■ What the task asks ■
The answer should consist of every record, reproduced exactly.

■ Recorded data ■
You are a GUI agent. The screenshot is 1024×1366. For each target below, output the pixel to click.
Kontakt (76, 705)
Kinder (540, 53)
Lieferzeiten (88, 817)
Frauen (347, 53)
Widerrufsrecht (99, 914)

■ Task response ■
You are a GUI agent. The screenshot is 1024×1366. For each target below, output the pixel to click.
Kontakt (76, 705)
Kinder (540, 53)
Lieferzeiten (88, 817)
Frauen (347, 53)
Widerrufsrecht (99, 914)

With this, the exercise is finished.